## ACTION ITEM
Extract each record and reproduce it exactly.

============================================================

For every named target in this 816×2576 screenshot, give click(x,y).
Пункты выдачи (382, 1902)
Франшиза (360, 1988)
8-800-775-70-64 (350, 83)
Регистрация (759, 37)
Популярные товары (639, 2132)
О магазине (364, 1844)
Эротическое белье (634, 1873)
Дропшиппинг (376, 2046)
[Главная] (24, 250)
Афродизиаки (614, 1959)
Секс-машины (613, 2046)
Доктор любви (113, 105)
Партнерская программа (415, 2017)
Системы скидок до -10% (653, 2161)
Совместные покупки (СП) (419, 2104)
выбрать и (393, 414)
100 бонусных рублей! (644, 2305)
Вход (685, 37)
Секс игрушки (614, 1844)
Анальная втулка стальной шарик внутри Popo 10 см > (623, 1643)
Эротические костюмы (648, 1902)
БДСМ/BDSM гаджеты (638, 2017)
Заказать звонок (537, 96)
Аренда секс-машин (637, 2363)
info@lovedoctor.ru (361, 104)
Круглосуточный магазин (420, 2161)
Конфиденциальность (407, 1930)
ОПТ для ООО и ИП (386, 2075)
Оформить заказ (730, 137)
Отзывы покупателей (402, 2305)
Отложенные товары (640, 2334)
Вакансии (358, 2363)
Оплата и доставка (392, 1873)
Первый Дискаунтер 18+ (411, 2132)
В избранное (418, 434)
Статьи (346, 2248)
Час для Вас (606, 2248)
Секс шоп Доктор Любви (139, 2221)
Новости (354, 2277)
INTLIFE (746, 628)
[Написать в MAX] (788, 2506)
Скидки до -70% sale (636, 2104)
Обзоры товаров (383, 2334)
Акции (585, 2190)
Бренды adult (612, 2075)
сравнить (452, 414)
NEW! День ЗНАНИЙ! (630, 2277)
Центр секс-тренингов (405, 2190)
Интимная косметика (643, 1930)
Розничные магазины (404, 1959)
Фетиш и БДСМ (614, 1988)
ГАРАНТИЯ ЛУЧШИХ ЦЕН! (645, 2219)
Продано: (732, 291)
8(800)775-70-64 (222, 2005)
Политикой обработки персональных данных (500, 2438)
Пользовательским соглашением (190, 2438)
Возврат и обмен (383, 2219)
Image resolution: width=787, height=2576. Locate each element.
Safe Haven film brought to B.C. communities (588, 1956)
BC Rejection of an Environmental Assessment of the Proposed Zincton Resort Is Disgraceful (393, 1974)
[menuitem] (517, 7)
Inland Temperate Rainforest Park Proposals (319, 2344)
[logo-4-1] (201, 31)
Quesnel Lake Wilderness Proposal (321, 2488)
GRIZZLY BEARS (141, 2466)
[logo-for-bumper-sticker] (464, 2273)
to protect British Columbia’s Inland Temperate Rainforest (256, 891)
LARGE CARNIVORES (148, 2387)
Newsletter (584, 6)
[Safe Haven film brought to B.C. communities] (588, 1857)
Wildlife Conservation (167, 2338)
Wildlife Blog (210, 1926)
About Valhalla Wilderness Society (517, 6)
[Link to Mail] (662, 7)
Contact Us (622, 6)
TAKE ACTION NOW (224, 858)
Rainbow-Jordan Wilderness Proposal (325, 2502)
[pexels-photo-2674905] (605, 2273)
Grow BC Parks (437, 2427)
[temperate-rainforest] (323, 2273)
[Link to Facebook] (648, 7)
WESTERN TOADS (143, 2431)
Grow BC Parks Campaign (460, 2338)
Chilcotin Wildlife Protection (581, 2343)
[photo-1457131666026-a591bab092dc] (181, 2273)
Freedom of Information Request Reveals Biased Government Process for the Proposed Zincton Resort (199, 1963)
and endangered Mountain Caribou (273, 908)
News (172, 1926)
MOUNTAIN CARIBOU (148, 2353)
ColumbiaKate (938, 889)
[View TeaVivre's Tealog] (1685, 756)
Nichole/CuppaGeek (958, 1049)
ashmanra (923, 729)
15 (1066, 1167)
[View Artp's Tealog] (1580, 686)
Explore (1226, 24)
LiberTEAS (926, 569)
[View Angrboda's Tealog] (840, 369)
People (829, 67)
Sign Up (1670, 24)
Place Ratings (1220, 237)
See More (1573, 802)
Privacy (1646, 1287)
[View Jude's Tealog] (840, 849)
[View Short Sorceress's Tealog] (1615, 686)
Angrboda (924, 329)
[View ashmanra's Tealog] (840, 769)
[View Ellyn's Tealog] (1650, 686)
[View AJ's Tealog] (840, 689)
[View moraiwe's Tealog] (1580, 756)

============================================================

## RESULT
For every named target in this 816×2576 screenshot, give click(x,y).
Пункты выдачи (382, 1902)
Франшиза (360, 1988)
8-800-775-70-64 (350, 83)
Регистрация (759, 37)
Популярные товары (639, 2132)
О магазине (364, 1844)
Эротическое белье (634, 1873)
Дропшиппинг (376, 2046)
[Главная] (24, 250)
Афродизиаки (614, 1959)
Секс-машины (613, 2046)
Доктор любви (113, 105)
Партнерская программа (415, 2017)
Системы скидок до -10% (653, 2161)
Совместные покупки (СП) (419, 2104)
выбрать и (393, 414)
100 бонусных рублей! (644, 2305)
Вход (685, 37)
Секс игрушки (614, 1844)
Анальная втулка стальной шарик внутри Popo 10 см > (623, 1643)
Эротические костюмы (648, 1902)
БДСМ/BDSM гаджеты (638, 2017)
Заказать звонок (537, 96)
Аренда секс-машин (637, 2363)
info@lovedoctor.ru (361, 104)
Круглосуточный магазин (420, 2161)
Конфиденциальность (407, 1930)
ОПТ для ООО и ИП (386, 2075)
Оформить заказ (730, 137)
Отзывы покупателей (402, 2305)
Отложенные товары (640, 2334)
Вакансии (358, 2363)
Оплата и доставка (392, 1873)
Первый Дискаунтер 18+ (411, 2132)
В избранное (418, 434)
Статьи (346, 2248)
Час для Вас (606, 2248)
Секс шоп Доктор Любви (139, 2221)
Новости (354, 2277)
INTLIFE (746, 628)
[Написать в MAX] (788, 2506)
Скидки до -70% sale (636, 2104)
Обзоры товаров (383, 2334)
Акции (585, 2190)
Бренды adult (612, 2075)
сравнить (452, 414)
NEW! День ЗНАНИЙ! (630, 2277)
Центр секс-тренингов (405, 2190)
Интимная косметика (643, 1930)
Розничные магазины (404, 1959)
Фетиш и БДСМ (614, 1988)
ГАРАНТИЯ ЛУЧШИХ ЦЕН! (645, 2219)
Продано: (732, 291)
8(800)775-70-64 (222, 2005)
Политикой обработки персональных данных (500, 2438)
Пользовательским соглашением (190, 2438)
Возврат и обмен (383, 2219)
Image resolution: width=787, height=2576. Locate each element.
Safe Haven film brought to B.C. communities (588, 1956)
BC Rejection of an Environmental Assessment of the Proposed Zincton Resort Is Disgraceful (393, 1974)
[menuitem] (517, 7)
Inland Temperate Rainforest Park Proposals (319, 2344)
[logo-4-1] (201, 31)
Quesnel Lake Wilderness Proposal (321, 2488)
GRIZZLY BEARS (141, 2466)
[logo-for-bumper-sticker] (464, 2273)
to protect British Columbia’s Inland Temperate Rainforest (256, 891)
LARGE CARNIVORES (148, 2387)
Newsletter (584, 6)
[Safe Haven film brought to B.C. communities] (588, 1857)
Wildlife Conservation (167, 2338)
Wildlife Blog (210, 1926)
About Valhalla Wilderness Society (517, 6)
[Link to Mail] (662, 7)
Contact Us (622, 6)
TAKE ACTION NOW (224, 858)
Rainbow-Jordan Wilderness Proposal (325, 2502)
[pexels-photo-2674905] (605, 2273)
Grow BC Parks (437, 2427)
[temperate-rainforest] (323, 2273)
[Link to Facebook] (648, 7)
WESTERN TOADS (143, 2431)
Grow BC Parks Campaign (460, 2338)
Chilcotin Wildlife Protection (581, 2343)
[photo-1457131666026-a591bab092dc] (181, 2273)
Freedom of Information Request Reveals Biased Government Process for the Proposed Zincton Resort (199, 1963)
and endangered Mountain Caribou (273, 908)
News (172, 1926)
MOUNTAIN CARIBOU (148, 2353)
ColumbiaKate (938, 889)
[View TeaVivre's Tealog] (1685, 756)
Nichole/CuppaGeek (958, 1049)
ashmanra (923, 729)
15 (1066, 1167)
[View Artp's Tealog] (1580, 686)
Explore (1226, 24)
LiberTEAS (926, 569)
[View Angrboda's Tealog] (840, 369)
People (829, 67)
Sign Up (1670, 24)
Place Ratings (1220, 237)
See More (1573, 802)
Privacy (1646, 1287)
[View Jude's Tealog] (840, 849)
[View Short Sorceress's Tealog] (1615, 686)
Angrboda (924, 329)
[View ashmanra's Tealog] (840, 769)
[View Ellyn's Tealog] (1650, 686)
[View AJ's Tealog] (840, 689)
[View moraiwe's Tealog] (1580, 756)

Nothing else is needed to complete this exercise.